Instructions for the task –
Would you return the entries below word for word?

[Items from a data source]
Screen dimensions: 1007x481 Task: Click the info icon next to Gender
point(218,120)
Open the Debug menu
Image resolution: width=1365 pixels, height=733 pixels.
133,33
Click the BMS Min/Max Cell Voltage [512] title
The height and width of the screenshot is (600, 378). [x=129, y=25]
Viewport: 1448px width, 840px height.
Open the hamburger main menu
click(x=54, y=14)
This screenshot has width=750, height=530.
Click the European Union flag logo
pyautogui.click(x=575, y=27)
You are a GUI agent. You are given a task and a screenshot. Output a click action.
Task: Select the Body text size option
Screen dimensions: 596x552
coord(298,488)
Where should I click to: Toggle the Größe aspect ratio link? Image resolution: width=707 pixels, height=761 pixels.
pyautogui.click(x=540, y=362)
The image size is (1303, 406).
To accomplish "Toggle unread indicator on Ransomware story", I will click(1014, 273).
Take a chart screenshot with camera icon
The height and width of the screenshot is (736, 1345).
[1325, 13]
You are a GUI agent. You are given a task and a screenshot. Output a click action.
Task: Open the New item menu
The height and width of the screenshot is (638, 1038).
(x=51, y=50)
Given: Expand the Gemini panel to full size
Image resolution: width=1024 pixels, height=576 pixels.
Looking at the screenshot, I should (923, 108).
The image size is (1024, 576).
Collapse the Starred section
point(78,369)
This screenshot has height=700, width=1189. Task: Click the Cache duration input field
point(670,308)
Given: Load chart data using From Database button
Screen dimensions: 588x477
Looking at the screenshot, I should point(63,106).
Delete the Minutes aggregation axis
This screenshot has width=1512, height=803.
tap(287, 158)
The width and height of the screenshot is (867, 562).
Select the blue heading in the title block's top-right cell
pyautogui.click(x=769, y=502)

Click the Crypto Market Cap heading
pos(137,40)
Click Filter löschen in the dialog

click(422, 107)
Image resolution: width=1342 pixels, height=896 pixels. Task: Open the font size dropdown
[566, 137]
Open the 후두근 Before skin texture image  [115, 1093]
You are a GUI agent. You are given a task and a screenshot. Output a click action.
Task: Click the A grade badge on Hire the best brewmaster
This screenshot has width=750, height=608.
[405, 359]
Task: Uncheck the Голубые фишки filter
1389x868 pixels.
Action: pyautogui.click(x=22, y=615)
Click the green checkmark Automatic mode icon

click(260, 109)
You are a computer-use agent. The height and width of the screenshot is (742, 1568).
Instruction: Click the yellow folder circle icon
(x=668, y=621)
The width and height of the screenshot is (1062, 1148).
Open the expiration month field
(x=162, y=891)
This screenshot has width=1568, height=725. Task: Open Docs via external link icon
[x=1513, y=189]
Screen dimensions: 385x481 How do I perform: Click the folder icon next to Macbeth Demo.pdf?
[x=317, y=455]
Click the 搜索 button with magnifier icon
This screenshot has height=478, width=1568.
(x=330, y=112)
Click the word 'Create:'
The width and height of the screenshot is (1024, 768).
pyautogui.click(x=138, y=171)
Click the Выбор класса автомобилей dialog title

Response area –
Screen dimensions: 1007x481 Task: Click the info icon next to Gender
point(218,120)
Open the Debug menu
Image resolution: width=1365 pixels, height=733 pixels.
133,33
Click the BMS Min/Max Cell Voltage [512] title
The height and width of the screenshot is (600, 378). [x=129, y=25]
Viewport: 1448px width, 840px height.
Open the hamburger main menu
click(x=54, y=14)
This screenshot has width=750, height=530.
Click the European Union flag logo
pyautogui.click(x=575, y=27)
You are a GUI agent. You are given a task and a screenshot. Output a click action.
Task: Select the Body text size option
Screen dimensions: 596x552
coord(298,488)
Where should I click to: Toggle the Größe aspect ratio link? Image resolution: width=707 pixels, height=761 pixels.
pyautogui.click(x=540, y=362)
The image size is (1303, 406).
To accomplish "Toggle unread indicator on Ransomware story", I will click(1014, 273).
Take a chart screenshot with camera icon
The height and width of the screenshot is (736, 1345).
[1325, 13]
You are a GUI agent. You are given a task and a screenshot. Output a click action.
Task: Open the New item menu
The height and width of the screenshot is (638, 1038).
(x=51, y=50)
Given: Expand the Gemini panel to full size
Image resolution: width=1024 pixels, height=576 pixels.
Looking at the screenshot, I should (923, 108).
The image size is (1024, 576).
Collapse the Starred section
point(78,369)
This screenshot has height=700, width=1189. Task: Click the Cache duration input field
point(670,308)
Given: Load chart data using From Database button
Screen dimensions: 588x477
Looking at the screenshot, I should point(63,106).
Delete the Minutes aggregation axis
This screenshot has width=1512, height=803.
tap(287, 158)
The width and height of the screenshot is (867, 562).
Select the blue heading in the title block's top-right cell
pyautogui.click(x=769, y=502)

Click the Crypto Market Cap heading
pos(137,40)
Click Filter löschen in the dialog

click(422, 107)
Image resolution: width=1342 pixels, height=896 pixels. Task: Open the font size dropdown
[566, 137]
Open the 후두근 Before skin texture image  [115, 1093]
You are a GUI agent. You are given a task and a screenshot. Output a click action.
Task: Click the A grade badge on Hire the best brewmaster
This screenshot has width=750, height=608.
[405, 359]
Task: Uncheck the Голубые фишки filter
1389x868 pixels.
Action: pyautogui.click(x=22, y=615)
Click the green checkmark Automatic mode icon

click(260, 109)
You are a computer-use agent. The height and width of the screenshot is (742, 1568).
Instruction: Click the yellow folder circle icon
(x=668, y=621)
The width and height of the screenshot is (1062, 1148).
Open the expiration month field
(x=162, y=891)
This screenshot has width=1568, height=725. Task: Open Docs via external link icon
[x=1513, y=189]
Screen dimensions: 385x481 How do I perform: Click the folder icon next to Macbeth Demo.pdf?
[x=317, y=455]
Click the 搜索 button with magnifier icon
This screenshot has height=478, width=1568.
(x=330, y=112)
Click the word 'Create:'
The width and height of the screenshot is (1024, 768).
pyautogui.click(x=138, y=171)
Click the Выбор класса автомобилей dialog title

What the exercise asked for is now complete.